==== Supplied material ====

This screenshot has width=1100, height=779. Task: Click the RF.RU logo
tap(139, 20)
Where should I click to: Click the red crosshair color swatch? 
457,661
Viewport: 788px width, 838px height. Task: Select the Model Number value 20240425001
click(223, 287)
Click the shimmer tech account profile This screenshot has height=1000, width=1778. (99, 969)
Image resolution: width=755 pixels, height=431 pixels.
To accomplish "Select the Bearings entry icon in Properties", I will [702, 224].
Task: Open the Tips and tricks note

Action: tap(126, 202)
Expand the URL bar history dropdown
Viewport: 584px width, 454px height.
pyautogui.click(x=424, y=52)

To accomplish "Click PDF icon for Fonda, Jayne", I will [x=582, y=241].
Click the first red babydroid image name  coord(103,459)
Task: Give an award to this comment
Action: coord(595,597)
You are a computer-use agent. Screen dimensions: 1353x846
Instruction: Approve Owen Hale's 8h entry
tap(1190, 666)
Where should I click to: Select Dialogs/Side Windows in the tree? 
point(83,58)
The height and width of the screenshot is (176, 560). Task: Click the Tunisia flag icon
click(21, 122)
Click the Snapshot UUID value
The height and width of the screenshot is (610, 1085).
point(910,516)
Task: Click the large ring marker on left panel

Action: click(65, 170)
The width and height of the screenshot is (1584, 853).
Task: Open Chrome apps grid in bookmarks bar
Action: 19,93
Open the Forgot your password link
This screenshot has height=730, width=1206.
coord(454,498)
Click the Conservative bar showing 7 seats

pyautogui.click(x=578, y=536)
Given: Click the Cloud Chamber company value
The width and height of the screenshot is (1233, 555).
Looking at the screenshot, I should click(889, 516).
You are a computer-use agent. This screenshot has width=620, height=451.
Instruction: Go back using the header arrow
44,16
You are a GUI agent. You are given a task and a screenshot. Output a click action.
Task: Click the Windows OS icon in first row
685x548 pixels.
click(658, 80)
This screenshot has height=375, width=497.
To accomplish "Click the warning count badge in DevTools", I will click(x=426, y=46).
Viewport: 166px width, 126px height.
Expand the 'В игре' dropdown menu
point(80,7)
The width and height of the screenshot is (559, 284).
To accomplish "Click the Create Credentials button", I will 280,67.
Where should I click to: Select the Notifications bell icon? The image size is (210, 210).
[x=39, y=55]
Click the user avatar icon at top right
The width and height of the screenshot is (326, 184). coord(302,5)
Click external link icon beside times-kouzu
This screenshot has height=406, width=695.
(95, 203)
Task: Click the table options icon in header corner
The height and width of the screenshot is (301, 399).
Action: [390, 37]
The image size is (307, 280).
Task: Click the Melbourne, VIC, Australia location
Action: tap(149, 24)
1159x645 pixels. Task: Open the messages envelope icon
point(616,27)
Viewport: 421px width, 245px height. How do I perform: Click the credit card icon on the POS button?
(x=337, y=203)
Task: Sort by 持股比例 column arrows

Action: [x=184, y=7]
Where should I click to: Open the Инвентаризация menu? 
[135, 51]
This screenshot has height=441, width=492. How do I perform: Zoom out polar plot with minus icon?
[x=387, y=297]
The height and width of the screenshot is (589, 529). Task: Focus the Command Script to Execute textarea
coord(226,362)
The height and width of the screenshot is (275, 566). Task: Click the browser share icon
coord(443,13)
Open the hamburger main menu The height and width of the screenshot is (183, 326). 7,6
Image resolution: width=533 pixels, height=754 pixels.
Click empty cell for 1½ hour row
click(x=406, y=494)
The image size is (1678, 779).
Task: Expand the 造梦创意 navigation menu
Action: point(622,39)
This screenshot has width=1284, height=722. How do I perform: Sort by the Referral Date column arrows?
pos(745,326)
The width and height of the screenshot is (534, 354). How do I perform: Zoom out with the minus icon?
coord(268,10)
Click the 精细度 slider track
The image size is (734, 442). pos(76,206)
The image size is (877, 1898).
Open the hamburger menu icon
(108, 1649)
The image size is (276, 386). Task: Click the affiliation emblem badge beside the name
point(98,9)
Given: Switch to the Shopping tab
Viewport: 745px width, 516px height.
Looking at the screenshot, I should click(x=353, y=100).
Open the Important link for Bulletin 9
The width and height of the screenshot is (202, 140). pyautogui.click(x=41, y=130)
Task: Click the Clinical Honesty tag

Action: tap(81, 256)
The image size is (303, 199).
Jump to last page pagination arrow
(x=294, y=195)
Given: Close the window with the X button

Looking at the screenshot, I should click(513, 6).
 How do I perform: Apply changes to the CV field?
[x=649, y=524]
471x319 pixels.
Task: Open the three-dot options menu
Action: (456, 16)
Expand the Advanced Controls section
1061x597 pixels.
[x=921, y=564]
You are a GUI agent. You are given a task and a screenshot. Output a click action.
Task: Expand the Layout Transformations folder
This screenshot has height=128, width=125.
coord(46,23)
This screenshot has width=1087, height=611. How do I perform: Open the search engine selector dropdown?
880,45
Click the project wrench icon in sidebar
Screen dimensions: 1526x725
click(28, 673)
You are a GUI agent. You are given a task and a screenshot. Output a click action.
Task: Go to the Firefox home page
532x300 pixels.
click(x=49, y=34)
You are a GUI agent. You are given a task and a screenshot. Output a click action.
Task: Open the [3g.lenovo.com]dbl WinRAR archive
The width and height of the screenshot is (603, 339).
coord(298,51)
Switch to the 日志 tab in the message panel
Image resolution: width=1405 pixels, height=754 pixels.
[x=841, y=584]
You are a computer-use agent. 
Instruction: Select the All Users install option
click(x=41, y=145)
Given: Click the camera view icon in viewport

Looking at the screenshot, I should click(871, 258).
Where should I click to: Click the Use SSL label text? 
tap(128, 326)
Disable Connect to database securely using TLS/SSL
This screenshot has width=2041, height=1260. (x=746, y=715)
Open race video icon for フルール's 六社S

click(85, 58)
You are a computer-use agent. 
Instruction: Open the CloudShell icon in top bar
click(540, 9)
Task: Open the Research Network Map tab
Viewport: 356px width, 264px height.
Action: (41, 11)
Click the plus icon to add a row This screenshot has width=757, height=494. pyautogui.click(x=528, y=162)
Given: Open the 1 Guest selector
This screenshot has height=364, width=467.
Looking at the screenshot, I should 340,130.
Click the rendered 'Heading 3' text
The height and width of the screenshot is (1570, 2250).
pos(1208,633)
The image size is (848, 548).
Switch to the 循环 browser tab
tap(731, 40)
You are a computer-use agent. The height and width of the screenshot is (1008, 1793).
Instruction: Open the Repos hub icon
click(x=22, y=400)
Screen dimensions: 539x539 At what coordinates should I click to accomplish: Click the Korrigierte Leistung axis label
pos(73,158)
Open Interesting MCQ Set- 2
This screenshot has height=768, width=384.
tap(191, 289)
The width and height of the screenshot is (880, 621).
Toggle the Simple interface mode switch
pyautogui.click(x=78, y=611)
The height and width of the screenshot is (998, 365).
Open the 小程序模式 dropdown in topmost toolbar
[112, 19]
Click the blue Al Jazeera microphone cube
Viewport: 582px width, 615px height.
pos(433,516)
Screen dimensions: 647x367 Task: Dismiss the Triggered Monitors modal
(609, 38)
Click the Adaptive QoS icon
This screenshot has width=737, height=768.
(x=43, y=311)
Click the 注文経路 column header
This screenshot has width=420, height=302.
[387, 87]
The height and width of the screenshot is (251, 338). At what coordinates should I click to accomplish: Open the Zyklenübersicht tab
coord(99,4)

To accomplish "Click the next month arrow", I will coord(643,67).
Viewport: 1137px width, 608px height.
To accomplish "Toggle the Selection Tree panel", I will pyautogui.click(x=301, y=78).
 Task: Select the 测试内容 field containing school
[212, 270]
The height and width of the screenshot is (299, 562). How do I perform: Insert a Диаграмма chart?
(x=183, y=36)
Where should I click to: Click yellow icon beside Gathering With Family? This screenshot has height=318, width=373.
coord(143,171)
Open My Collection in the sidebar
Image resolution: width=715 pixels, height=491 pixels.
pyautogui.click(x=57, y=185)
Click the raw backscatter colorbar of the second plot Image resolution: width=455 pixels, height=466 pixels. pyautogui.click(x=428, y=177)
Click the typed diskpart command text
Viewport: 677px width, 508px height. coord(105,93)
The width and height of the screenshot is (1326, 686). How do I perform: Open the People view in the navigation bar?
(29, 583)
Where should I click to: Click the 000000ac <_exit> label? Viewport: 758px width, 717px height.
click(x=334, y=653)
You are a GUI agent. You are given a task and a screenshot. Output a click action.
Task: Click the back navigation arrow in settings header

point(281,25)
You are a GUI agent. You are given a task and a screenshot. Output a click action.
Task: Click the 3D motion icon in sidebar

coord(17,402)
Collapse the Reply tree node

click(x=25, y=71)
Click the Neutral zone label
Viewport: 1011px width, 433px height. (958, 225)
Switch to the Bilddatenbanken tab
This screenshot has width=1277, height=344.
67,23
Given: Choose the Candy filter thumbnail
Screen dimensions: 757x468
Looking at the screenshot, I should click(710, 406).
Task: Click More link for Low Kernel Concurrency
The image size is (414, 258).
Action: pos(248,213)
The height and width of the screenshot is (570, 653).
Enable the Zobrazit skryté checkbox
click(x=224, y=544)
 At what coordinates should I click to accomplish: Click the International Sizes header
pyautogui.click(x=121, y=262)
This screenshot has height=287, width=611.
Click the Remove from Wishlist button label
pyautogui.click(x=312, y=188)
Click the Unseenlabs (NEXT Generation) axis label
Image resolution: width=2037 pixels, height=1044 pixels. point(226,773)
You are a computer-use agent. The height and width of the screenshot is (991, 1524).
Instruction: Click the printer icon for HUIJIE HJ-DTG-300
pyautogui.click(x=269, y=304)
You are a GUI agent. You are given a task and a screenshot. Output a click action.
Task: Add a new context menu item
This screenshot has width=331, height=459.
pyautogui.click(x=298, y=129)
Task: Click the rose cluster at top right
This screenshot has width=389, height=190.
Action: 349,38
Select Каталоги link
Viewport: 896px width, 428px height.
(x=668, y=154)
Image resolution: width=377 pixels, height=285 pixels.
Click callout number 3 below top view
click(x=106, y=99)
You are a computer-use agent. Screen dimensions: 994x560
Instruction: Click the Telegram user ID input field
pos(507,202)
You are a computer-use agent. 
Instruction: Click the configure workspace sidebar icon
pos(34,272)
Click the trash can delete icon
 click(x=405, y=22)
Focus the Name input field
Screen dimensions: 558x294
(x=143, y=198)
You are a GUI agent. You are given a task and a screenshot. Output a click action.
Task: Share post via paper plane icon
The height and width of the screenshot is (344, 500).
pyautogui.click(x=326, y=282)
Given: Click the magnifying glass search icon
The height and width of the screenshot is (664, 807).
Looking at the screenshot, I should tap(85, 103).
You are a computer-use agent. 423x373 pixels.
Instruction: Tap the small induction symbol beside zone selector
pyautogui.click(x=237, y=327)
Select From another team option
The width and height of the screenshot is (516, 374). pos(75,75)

====

_What you need to do:_
Locate every line in the records that contains the word "button" and copy each one. Match case exactly.

_Finished answer:_
To accomplish "Click the Create Credentials button", I will 280,67.
Viewport: 421px width, 245px height. How do I perform: Click the credit card icon on the POS button?
Given: Close the window with the X button
Click the Remove from Wishlist button label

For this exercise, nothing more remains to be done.